TaqMan-MGB荧光定量聚合酶链反应检测水痘-带状疱疹病毒

目的利用TaqMan-MGB探针技术,建立水痘-带状疱疹病毒(VZV)的荧光定量聚合酶链反应(PCR)检测方法,用于临床标本VZV的检测。方法从GenBank上下载几十株VZV基因组序列,在IE62基因的保守区域设计引物与TaqMan-MGB探针,并对反应条件和体系进行优化,同时评价建立检测体系的特异性、敏感性和重复性;利用已知拷贝数的质粒标准品的病毒脱氧核糖核酸(DNA),建立了VZV基因拷贝数定量分析模型。结果该方法与引起相似发病症状的肠道病毒71型,柯萨奇病毒A、B组以及腺病毒均无交叉反应,具有很高的特异性,且灵敏度达到102拷贝,优于常规PCR方法。采用该法对8份疑似水痘、带状疱疹患者疱疹液标本检测均为阳性,较病毒分离、常规PCR法更为简便、快速、敏感。结论该方法适合临床早期感染病例的确认以及水痘、带状疱疹爆发疫情的应急诊断。

Detection of Varicella-zoster Virus by TaqMan-MGB Real-time PCR

Objective To develop a real-time PCR method using TaqMan-MGB probe to detect Varicella-zoster virus(VZV) in clinical specimens.

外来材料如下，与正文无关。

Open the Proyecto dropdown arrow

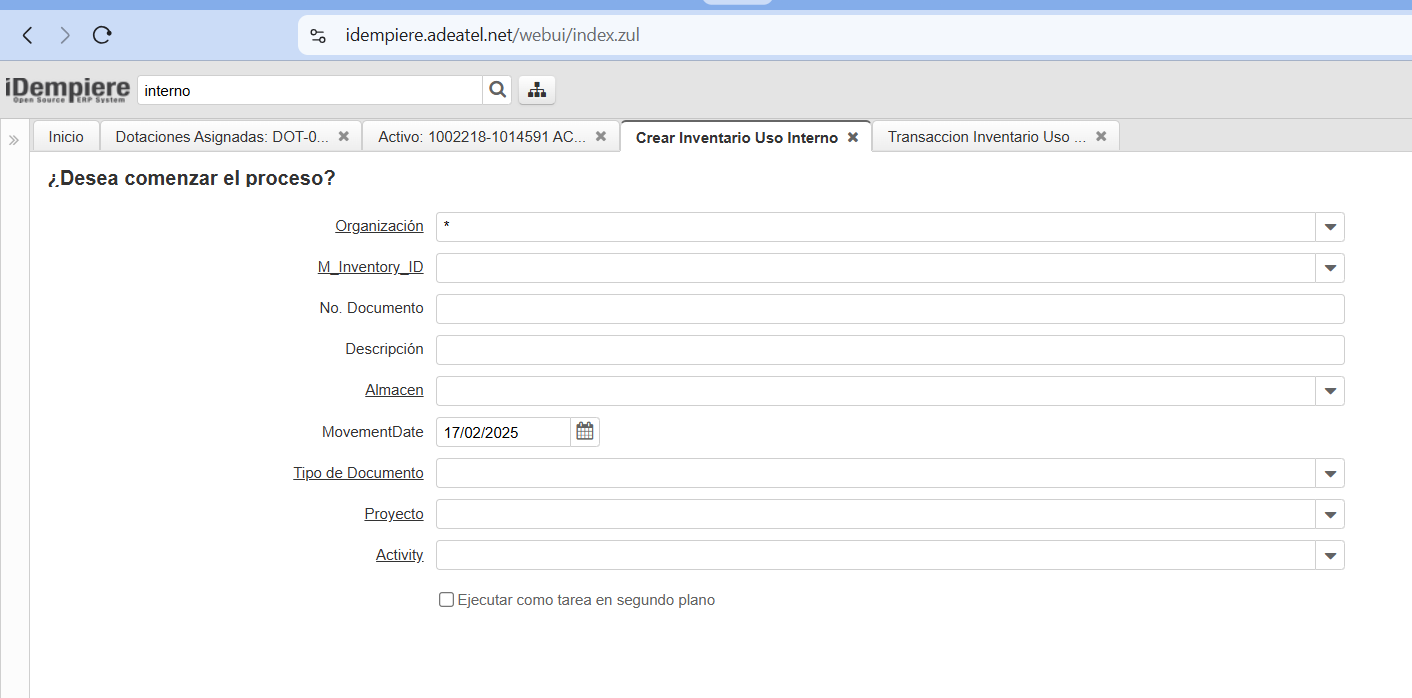pyautogui.click(x=1330, y=514)
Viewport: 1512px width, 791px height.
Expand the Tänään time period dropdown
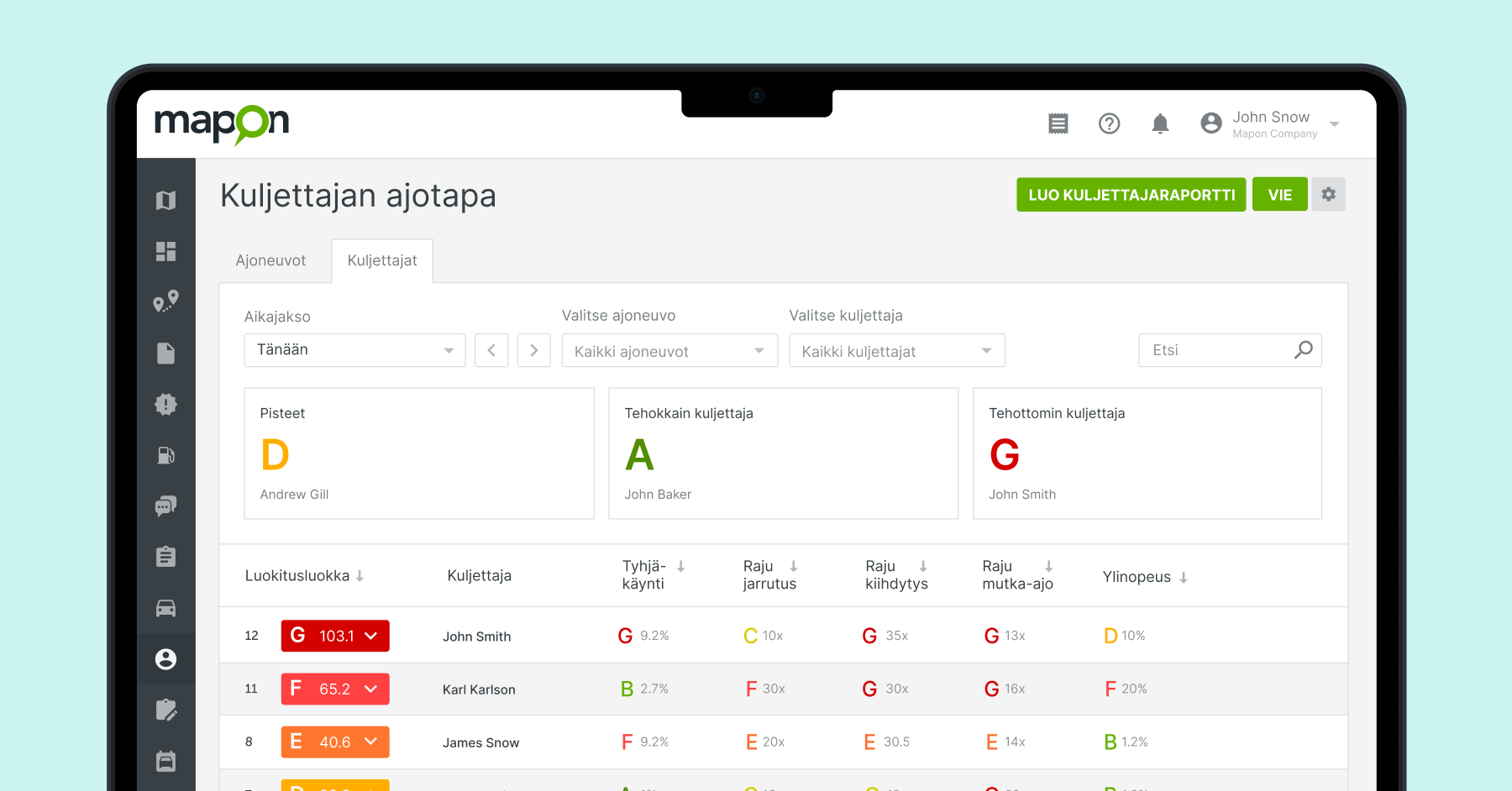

Methods The VZV real-time PCR primer and probe were designed from the conservative region of IE 62 gene sequences of VZV genome downloaded from GenBank database.The real-time PCR reactive system and thermal cycle temperature were optimized and specificity,sensitivity and repeatability of the method were evaluated.The VZV quantitative analysis model were constructed using ten-fold serial dilutions of the standard plasmids. Results This method was very specific and had no cross reaction with intestinal virus EV71,Cox Casset A and B group and adenovirus.The assay was able to detect 100 copies of VZV plasmids and was better than conventional PCR method.Eight clinical samples collected from Varicella-zoster patients were detected for VZV by real-time PCR and all samples were positive.It was quicker and more sensitive than virus isolation and conventional PCR method. Conclusion This TamMan-MGB method provides rapid,specific, and sensitive alternative for VZV detectim in clinical specimens and VZV epidemic.